犬と花嫁-2

 

島へ島へと

犬と花嫁-2

最後に残ったのは、女と犬であった。男は一人ずつ犬に噛み殺され、死体を始末されていたのだ。必然の結果として女と犬は暮らし始めた。暮らしたその場所を「いぬがん」といい、異類婚の話として伝わっている。これは与那国がまだ人間による文化の世界にはいりきっておらず、自然と文化とがどちらがどちらに屈服するというのではなく、並列的に存在したことを示している。だが、子どもが生まれなかったから、自然と文化と両義的な存在として人間が存在していたのではない。「てだん・どぐる」「どなだ・あぶ」「ながま・すに」の島建ての伝説に共通するのは、圧倒的な力を持った自然に人間が傷めつけられ、かろうじて命をつなぐという話である。「いぬがん」に至っては、自然と人間が並列ではあるが共存しはじめたということが、文脈から読みとることができる。

女と犬とは性的な交渉があったとみるべきである。犬がライバルである男を一人ずつ殺していったのだから、犬のほうから女にアプローチがあったとみるべきだおそらく犬は幸福だったが、女も同時に幸せであったとは書かれていない。ここには暴力による恐怖支配があったのかもしれない。

ここに小浜島の男が突然登場する。小浜島の男の漁師が、一人小舟で潮干狩りに出かけ、荒天にあって漂流したという。小浜島は石垣島と西表島の間にある小島で、船を自由自在にあやつる漁夫がいたということは、すでに文化的な生活をしていたということである。沖縄本島には中山王がいて、久米島から貢物が運ばれたというから、琉球王朝に属する島々にも文化の発達の程度にはばらつきがあったのである。それらの島々の中でも、与那国島はまったく自然のもとにあったということである。
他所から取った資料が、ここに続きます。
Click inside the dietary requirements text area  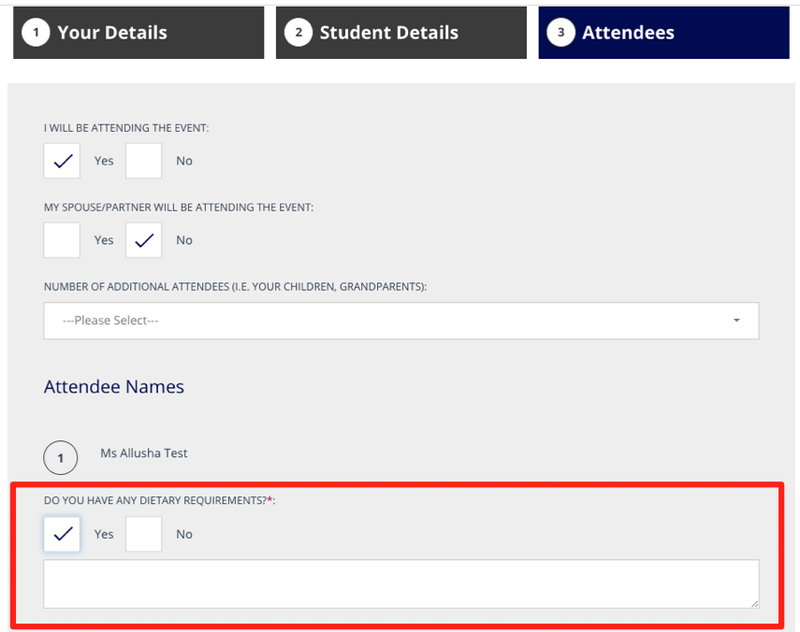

与那国島に漂着した男は「いぬがん」にいき、女に会う。女はたいそうな美形であった。ここには猛犬がいて危険だから逃げるようにと、女は懸念にさとす。犬はちょうどどこかに出かけていたのだ。男は島を去ったふりをして木に登り、犬がやってきたところに銛をうつ。犬はなお向かってきたのだが、男は木から跳びおりて、蛮刀で切り殺した。

小浜島の男がこんなにも危険なことをしたのは、女が久米島美人だったからである。